In the final rule, the FDA states that the threat of mortality appears to be
greater from hospital-acquired infections than from community-acquired ones.
According to the CDC, about 40 percent of all community-acquired infections from
S. pneumoniae are penicillin-nonsusceptible, and can cause bacteremia,
pneumonia, meningitis and otitis media. Until the mid-1990s, surveillance data
for S. pneumoniae showed few cases of resistant bacteria; however, current
surveillance shows the incidence of resistant bacteria has increased
dramatically.
Two recent studies on the effects of methicillin-resistant Staphyloccoccus
aureus (MRSA) reported significantly different lengths of stay for patients
infected with resistant bacteria compared to control groups. One study found
that patients with infections from resistant bacteria stayed an average of 9.5
days in an intensive care unit vs. control-group patients who stayed five days.
Another study showed patients with resistant infections stayed 21 days vs. 12.5
days for the control group.
One public comment on the final rule asserted there is no scientific
consensus on the need to use narrow-spectrum antibiotics targeted at organisms
that have been identified through cultures, and the subject was discussed in
January 2003 by the FDA's Anti-Infective Drugs Advisory Committee. The FDA says
that using narrower spectrum, more targeted therapy can reduce resistance
because they have less impact than the normal organisms that colonize the body
and that this flora may even protect the body from more pathogenic bacteria. It
also stated that normal flora exposed to an antimicrobial may become resistant
to that drug and pass resistant genes on to more pathogenic bacteria. They
concluded, therefore, that prescribing narrower spectrum drugs may limit the
spread of resistance while still treating the organisms causing illness.
The FDA's response is that regardless of whether all antibiotics will
eventually lead to resistant bacteria, "there are great benefits to
delaying that progression as long as possible," citing CDC statistics that
as much as 50 percent of antibiotic use is unnecessary, such as when they are
prescribed for illnesses like the common cold.
Perioperative Antibiotic Prophylaxis
Many clinicians believe that the widespread use of perioperative prophylaxis
makes surgical procedures a critical component of the overall campaign about
smart antibiotic use. Smith writes, "Attempts to reduce costs and limit the
emergence of resistance among pathogenic bacteria by altering antibiotic use
must therefore encompass surgical prophylaxis. Several recent reports have
linked the use of third-generation cephalosporins with beta-lactam resistance in
gram-negative bacteria and with vancomycin resistance in Enterococcus.

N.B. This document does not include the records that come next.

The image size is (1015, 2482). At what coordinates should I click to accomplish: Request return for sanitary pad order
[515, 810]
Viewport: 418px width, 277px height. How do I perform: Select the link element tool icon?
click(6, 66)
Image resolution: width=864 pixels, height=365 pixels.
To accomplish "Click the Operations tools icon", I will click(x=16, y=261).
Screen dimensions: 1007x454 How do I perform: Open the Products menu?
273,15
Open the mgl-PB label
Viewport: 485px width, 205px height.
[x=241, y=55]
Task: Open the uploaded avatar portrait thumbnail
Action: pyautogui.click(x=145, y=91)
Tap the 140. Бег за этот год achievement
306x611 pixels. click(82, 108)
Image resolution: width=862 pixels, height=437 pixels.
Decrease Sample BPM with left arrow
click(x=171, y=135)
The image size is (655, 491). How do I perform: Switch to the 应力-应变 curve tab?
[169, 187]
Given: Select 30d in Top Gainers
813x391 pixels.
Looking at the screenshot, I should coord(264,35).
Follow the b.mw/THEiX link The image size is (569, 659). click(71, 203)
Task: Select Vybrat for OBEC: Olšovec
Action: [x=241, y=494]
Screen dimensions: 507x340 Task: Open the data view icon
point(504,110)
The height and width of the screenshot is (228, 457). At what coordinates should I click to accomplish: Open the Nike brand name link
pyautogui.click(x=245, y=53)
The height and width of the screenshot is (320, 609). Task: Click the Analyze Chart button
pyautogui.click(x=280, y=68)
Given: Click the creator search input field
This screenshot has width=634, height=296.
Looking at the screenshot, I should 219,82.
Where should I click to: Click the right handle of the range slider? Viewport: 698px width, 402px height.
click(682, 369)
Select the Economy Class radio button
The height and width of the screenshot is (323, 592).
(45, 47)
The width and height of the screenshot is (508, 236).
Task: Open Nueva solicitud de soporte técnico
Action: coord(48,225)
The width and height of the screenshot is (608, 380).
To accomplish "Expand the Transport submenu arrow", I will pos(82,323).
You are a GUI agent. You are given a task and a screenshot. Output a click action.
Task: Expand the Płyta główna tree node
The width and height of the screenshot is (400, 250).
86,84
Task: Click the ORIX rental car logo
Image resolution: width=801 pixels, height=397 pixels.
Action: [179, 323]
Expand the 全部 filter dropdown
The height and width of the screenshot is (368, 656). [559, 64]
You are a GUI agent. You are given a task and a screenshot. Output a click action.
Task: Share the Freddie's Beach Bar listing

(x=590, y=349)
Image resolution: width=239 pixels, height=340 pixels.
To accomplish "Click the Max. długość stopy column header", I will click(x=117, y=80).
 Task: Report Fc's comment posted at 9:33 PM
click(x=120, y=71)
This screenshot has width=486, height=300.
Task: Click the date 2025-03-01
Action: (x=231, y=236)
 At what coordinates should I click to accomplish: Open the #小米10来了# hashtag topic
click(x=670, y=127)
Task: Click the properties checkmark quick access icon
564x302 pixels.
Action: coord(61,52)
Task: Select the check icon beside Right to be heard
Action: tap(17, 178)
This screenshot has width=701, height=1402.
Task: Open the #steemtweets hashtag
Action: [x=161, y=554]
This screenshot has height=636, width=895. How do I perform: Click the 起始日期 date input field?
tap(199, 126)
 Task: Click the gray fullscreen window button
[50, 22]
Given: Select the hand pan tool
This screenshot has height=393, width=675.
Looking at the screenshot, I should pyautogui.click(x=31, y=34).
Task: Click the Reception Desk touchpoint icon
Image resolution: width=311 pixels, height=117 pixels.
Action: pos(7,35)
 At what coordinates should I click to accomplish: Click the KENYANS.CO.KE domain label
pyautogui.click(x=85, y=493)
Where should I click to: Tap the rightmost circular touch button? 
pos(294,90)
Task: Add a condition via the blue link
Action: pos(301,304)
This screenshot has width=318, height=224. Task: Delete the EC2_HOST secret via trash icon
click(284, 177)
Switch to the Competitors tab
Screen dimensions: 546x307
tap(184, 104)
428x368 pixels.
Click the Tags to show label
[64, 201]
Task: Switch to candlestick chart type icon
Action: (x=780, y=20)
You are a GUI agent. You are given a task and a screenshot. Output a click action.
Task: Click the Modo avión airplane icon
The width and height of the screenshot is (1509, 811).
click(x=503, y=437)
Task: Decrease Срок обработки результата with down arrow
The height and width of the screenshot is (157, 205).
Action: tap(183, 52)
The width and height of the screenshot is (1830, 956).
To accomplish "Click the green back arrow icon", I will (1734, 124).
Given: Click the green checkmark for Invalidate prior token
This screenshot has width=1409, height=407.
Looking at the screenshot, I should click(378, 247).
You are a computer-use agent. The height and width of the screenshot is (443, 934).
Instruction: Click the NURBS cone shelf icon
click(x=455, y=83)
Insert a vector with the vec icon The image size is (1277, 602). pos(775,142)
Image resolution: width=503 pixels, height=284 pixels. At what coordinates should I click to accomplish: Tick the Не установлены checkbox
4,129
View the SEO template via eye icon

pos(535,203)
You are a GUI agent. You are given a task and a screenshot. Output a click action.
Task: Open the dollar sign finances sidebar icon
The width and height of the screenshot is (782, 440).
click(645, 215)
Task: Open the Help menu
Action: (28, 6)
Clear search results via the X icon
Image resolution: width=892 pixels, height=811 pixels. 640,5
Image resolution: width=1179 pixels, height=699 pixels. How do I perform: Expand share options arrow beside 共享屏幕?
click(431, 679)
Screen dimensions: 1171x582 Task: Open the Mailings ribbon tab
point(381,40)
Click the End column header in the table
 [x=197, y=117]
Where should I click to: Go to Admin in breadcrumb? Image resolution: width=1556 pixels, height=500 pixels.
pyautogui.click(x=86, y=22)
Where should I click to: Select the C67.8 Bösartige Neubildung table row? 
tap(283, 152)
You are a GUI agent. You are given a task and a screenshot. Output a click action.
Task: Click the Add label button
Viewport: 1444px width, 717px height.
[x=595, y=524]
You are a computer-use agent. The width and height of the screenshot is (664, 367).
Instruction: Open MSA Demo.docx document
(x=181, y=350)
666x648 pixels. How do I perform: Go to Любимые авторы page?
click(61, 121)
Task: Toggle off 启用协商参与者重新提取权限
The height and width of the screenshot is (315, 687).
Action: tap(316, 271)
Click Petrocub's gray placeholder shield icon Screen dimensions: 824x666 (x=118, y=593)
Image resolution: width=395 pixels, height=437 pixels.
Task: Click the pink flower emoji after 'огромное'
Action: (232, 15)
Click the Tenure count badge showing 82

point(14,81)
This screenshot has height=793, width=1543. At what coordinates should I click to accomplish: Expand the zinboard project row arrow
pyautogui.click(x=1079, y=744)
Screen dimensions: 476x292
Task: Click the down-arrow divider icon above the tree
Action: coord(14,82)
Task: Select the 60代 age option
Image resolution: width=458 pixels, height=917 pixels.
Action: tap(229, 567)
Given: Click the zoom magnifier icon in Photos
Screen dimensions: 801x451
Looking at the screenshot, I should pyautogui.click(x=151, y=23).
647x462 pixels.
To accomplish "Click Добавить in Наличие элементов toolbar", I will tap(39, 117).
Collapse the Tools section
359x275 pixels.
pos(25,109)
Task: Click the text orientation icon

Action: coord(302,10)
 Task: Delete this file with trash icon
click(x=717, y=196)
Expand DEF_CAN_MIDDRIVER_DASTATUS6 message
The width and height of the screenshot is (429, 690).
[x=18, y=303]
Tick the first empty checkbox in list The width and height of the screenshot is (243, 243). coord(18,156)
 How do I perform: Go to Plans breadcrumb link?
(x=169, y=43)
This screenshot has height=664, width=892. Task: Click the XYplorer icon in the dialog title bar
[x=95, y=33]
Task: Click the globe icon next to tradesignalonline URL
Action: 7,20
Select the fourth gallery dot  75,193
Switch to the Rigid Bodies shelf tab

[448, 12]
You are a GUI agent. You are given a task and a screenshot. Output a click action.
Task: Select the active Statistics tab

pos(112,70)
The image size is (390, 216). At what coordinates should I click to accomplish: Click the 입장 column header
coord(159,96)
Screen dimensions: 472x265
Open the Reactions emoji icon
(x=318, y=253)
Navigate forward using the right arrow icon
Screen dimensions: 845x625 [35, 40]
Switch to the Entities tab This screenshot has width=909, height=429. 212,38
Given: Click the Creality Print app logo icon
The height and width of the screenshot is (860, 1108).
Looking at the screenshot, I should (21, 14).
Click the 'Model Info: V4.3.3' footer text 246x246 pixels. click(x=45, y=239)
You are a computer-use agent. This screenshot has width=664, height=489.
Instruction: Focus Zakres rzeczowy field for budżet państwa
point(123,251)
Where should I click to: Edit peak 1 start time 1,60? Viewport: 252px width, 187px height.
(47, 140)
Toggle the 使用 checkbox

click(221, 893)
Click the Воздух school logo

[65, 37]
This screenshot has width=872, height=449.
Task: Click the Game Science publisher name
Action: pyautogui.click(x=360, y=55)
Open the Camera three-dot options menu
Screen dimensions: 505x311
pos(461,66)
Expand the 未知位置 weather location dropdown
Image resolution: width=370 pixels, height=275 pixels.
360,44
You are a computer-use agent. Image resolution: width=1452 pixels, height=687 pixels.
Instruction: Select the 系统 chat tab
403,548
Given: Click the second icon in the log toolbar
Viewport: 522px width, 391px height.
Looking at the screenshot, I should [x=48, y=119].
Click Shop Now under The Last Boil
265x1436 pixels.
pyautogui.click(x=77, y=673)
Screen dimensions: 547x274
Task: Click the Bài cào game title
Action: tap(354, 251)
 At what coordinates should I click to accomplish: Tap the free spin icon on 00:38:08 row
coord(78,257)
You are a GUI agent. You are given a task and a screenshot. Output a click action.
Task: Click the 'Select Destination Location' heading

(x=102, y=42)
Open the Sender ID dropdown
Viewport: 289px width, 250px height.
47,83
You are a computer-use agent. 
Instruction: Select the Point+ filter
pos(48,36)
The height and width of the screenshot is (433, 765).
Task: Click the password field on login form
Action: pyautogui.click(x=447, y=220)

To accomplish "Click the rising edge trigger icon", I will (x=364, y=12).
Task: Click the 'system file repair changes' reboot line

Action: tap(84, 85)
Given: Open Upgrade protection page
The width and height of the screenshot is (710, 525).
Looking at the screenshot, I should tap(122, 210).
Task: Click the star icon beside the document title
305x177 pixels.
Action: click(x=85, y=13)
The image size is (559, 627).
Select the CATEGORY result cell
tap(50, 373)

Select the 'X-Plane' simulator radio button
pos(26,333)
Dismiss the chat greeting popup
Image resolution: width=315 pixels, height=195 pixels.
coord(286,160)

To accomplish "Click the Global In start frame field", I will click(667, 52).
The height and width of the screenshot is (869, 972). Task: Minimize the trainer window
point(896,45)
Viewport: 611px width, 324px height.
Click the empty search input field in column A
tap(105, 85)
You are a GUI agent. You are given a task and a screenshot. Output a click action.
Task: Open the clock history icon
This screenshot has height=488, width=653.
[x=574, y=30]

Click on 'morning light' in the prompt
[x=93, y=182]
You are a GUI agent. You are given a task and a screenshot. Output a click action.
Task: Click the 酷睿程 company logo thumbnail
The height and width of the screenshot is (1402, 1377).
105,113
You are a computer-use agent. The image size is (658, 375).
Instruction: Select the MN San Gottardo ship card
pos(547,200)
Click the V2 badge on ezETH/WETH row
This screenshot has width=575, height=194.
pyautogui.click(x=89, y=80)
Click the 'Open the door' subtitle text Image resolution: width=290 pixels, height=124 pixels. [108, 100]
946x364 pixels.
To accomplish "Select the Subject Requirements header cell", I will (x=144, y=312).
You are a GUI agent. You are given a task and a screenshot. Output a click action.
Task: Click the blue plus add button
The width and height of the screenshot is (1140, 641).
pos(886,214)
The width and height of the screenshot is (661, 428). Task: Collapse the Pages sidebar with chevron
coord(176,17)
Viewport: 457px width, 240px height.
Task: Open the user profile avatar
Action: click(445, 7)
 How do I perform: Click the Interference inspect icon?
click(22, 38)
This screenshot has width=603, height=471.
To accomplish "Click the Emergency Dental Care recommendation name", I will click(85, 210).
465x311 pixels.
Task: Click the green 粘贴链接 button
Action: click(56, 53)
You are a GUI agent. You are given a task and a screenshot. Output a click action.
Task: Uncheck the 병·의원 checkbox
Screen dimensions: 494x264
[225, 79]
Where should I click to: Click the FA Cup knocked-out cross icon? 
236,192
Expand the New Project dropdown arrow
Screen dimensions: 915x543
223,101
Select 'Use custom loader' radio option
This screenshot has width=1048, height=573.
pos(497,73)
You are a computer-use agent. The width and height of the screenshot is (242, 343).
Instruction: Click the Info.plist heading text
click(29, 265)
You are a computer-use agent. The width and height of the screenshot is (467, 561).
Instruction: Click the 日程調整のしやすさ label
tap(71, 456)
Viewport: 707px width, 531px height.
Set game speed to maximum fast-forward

Fortunately, susceptibility can often be restored by replacing third-generation
cephalosporins with drugs that are less likely to foster resistance; a
penicillin/beta-lactamase inhibitor combination is often a suitable
substitute." Smith adds, "An antibiotic resistance management program
can affect the type of changes in antimicrobial use necessary to reverse an
outbreak of resistant pathogens." Smith reports that when such a plan was
implemented at his hospital, the prevalence of VRE, MRSA and other resistant
gram-negative bacilli were all reduced.